According to Hon. Eric Opoku, the remarkable success recorded under the domestic production phase demonstrates that the policy is not merely an agricultural intervention but a practical blueprint for rebuilding Ghana’s poultry industry from the grassroots upward.
He noted that the programme is gradually laying the foundation for a self-sustaining poultry sector capable of creating thousands of jobs, improving household nutrition, reducing Ghana’s dependence on imported frozen chicken and conserving millions of dollars in foreign exchange.
The Minister’s assessment provides perhaps the strongest justification yet for the transition into the commercialisation phase of the Nkoko Nkitinkiti Programme.
If the first phase has proven that Ghanaian households are willing and able to participate in poultry production, the logical next step is to scale that success into a vibrant commercial industry capable of supplying a significant portion of the country’s poultry needs.
The significance of this transition extends far beyond agriculture.

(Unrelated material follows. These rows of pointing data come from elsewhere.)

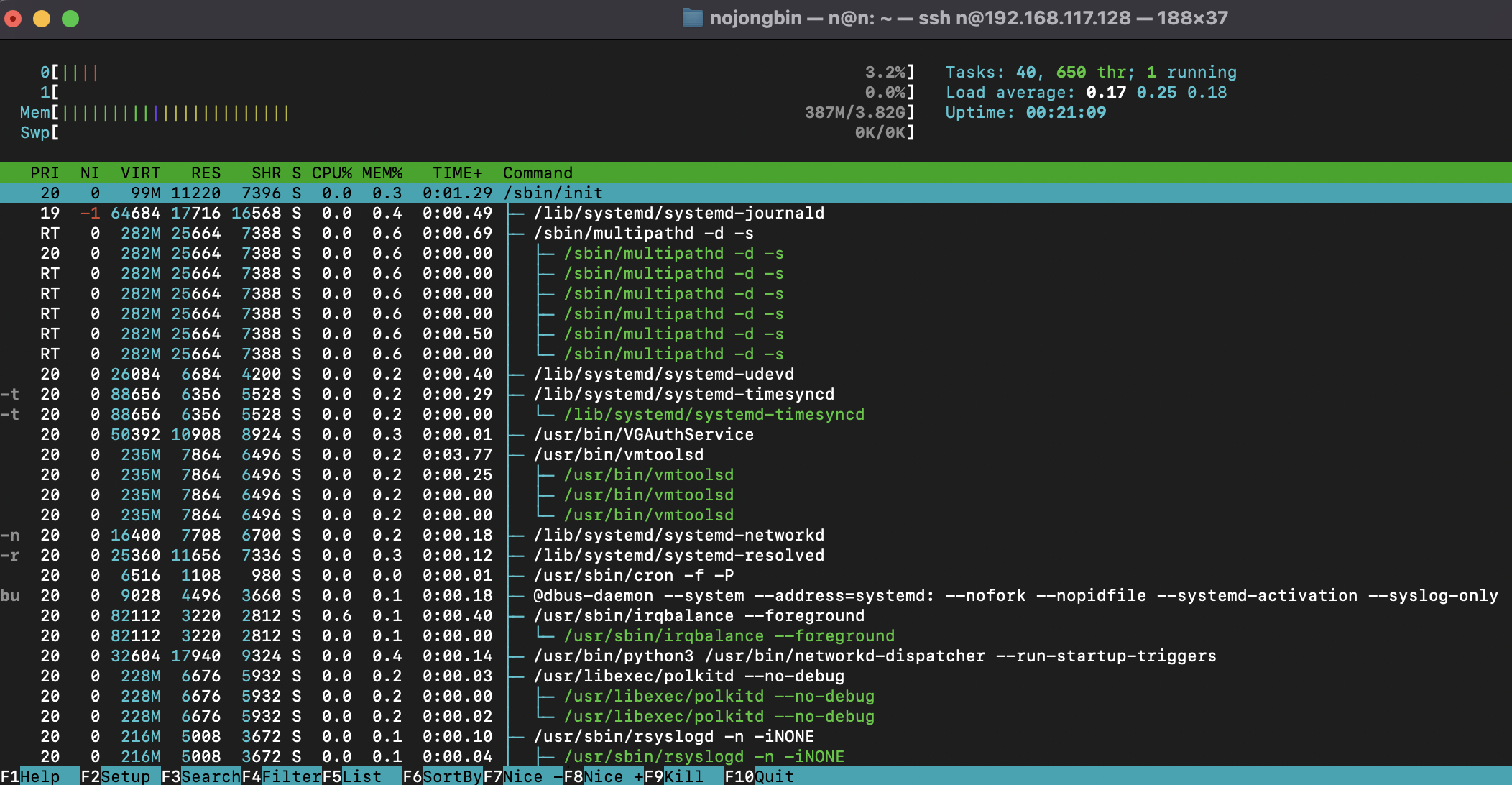Image resolution: width=1512 pixels, height=785 pixels.
Task: Click the folder icon in title bar
Action: 691,18
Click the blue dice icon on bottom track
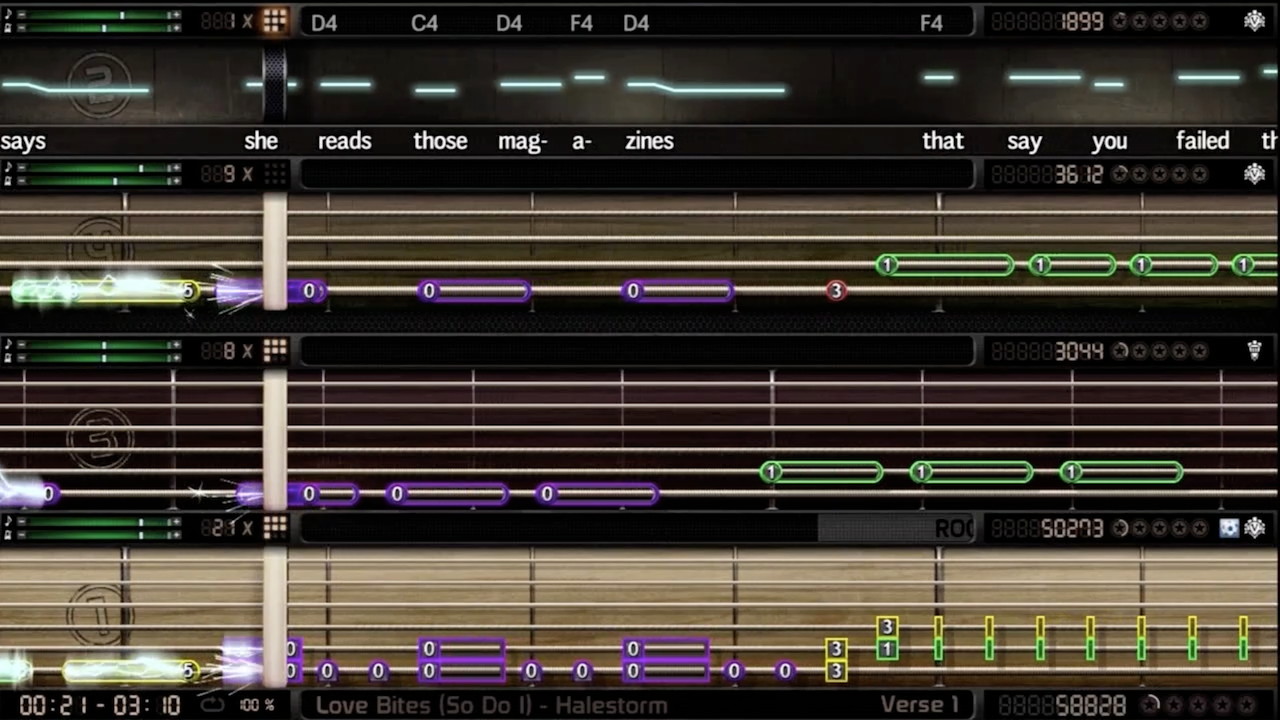Viewport: 1280px width, 720px height. pyautogui.click(x=1229, y=528)
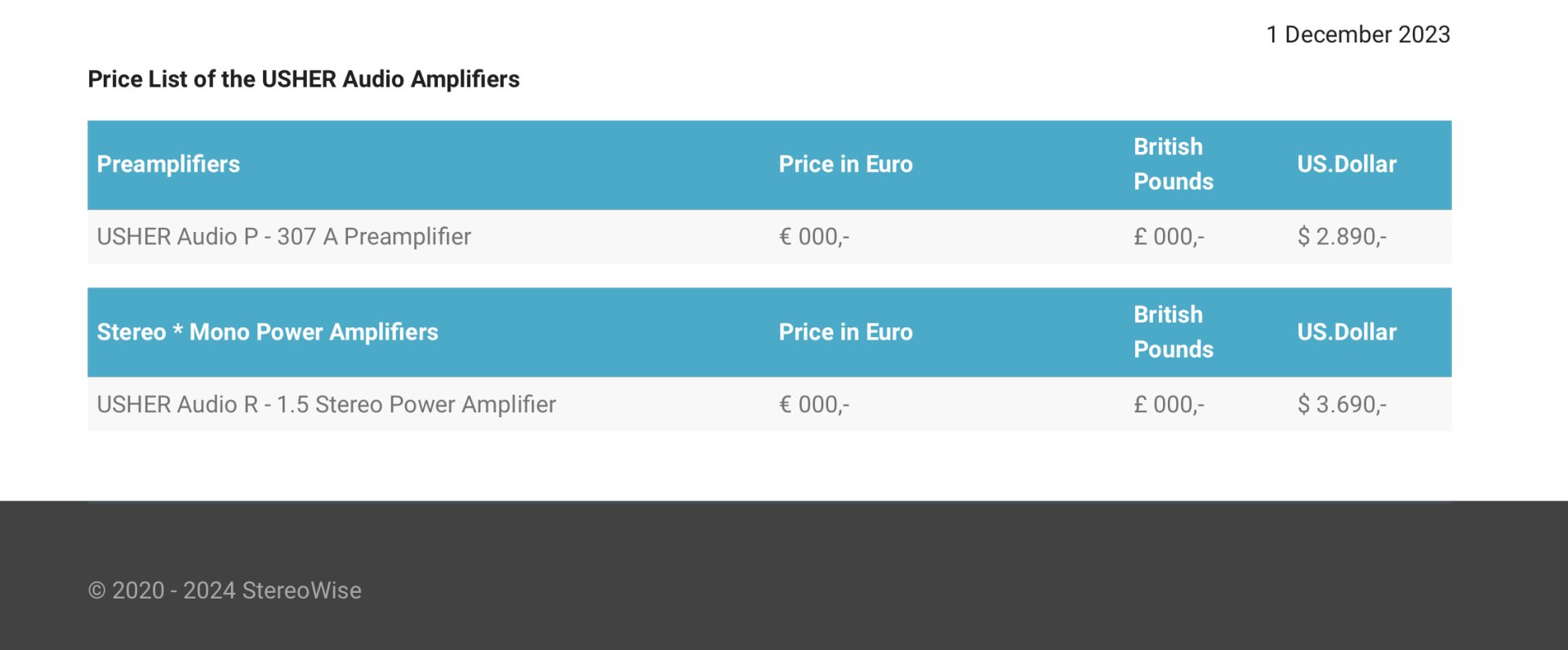Click the © 2020 - 2024 StereoWise footer text
This screenshot has width=1568, height=650.
(x=225, y=590)
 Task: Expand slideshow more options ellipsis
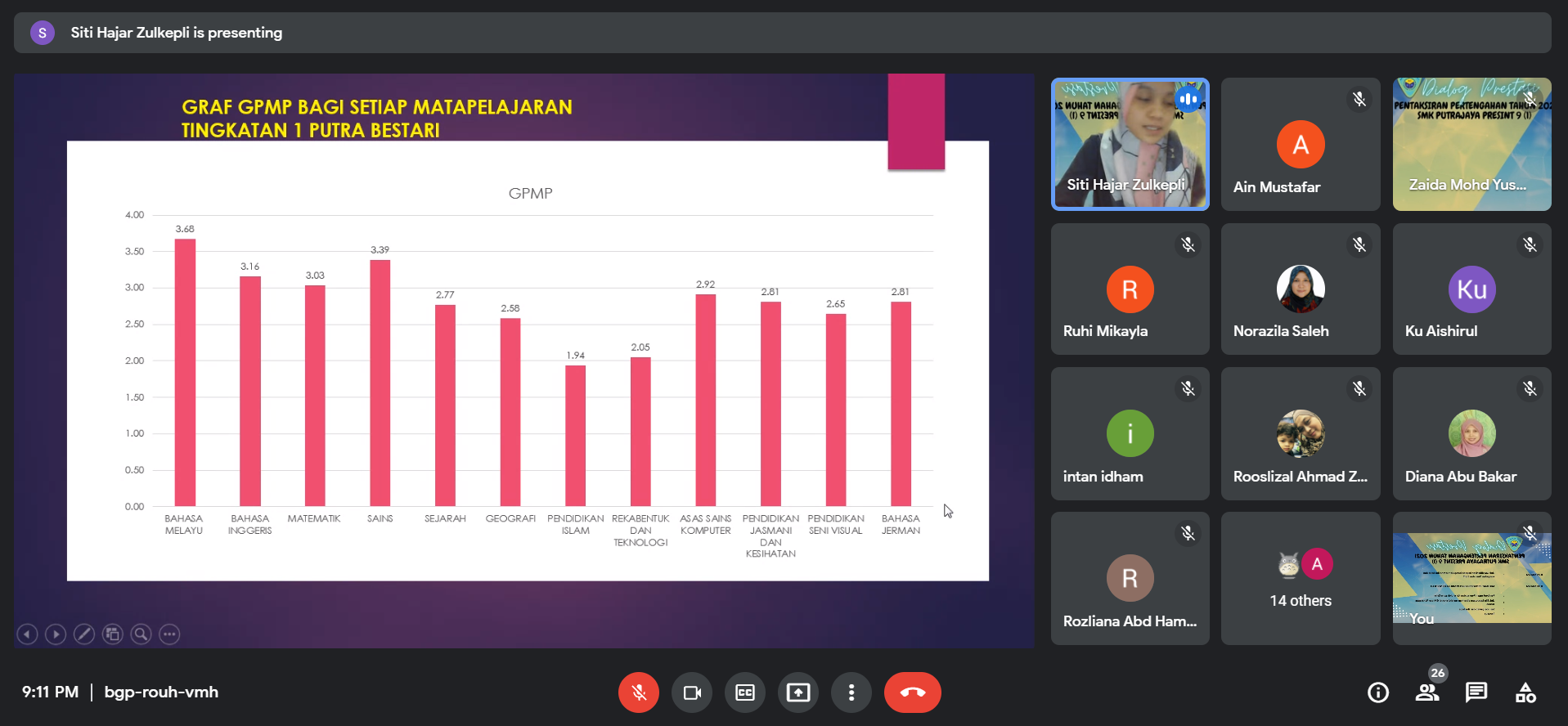click(169, 634)
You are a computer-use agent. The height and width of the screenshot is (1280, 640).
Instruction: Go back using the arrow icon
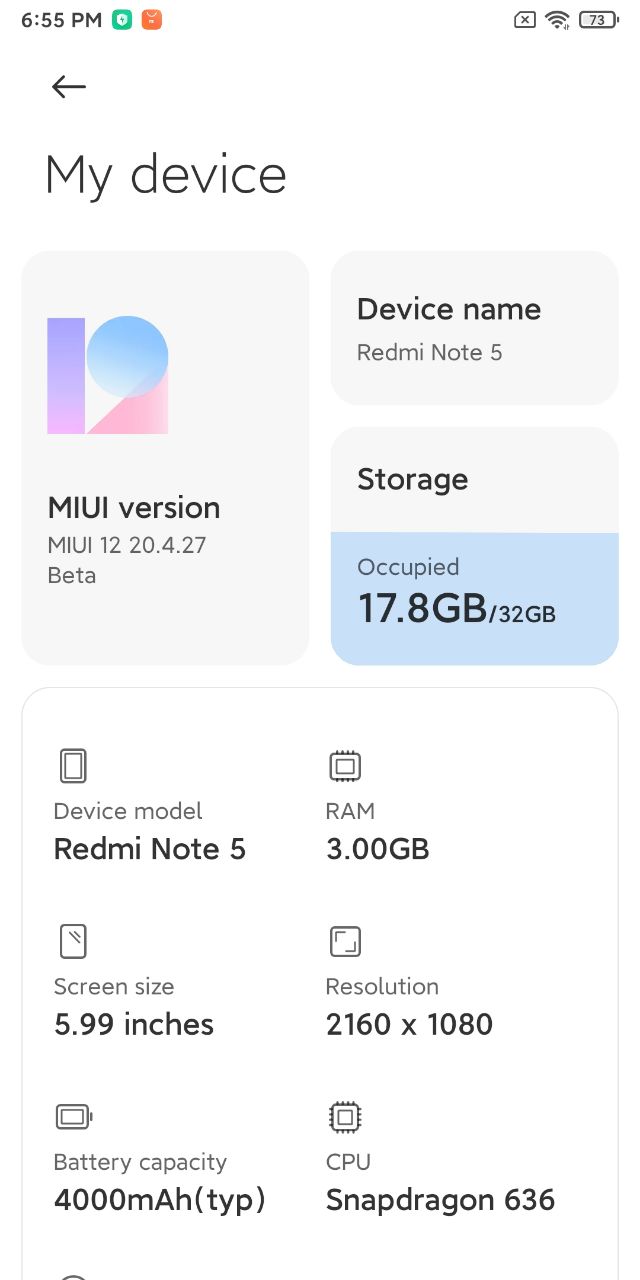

For decades, Ghana has spent approximately US$350 million annually importing frozen chicken, an expenditure that has continued to drain the country’s foreign exchange while creating jobs and economic value in other countries instead of within Ghana.
It is this long-standing economic imbalance that the Nkoko Nkitinkiti Programme seeks to reverse.
From an economic perspective, the policy represents one of the country’s most ambitious import-substitution initiatives in recent years.
By encouraging domestic production before scaling up to commercial operations, the government is pursuing a deliberate strategy to strengthen food security, stimulate agribusiness, empower women and young people, revitalize rural economies, and retain more national wealth within the local economy.
With the first phase now yielding encouraging results, attention is increasingly shifting to the commercialisation agenda, which is expected to deepen investment across the entire poultry value chain—from hatcheries and feed mills to processing plants, cold-chain logistics, packaging, transportation and retail distribution.
If successfully implemented, the second phase could mark the beginning of a new era in Ghana’s poultry industry, transforming Nkoko Nkitinkiti from a household production initiative into a major driver of industrial growth, employment creation and economic resilience.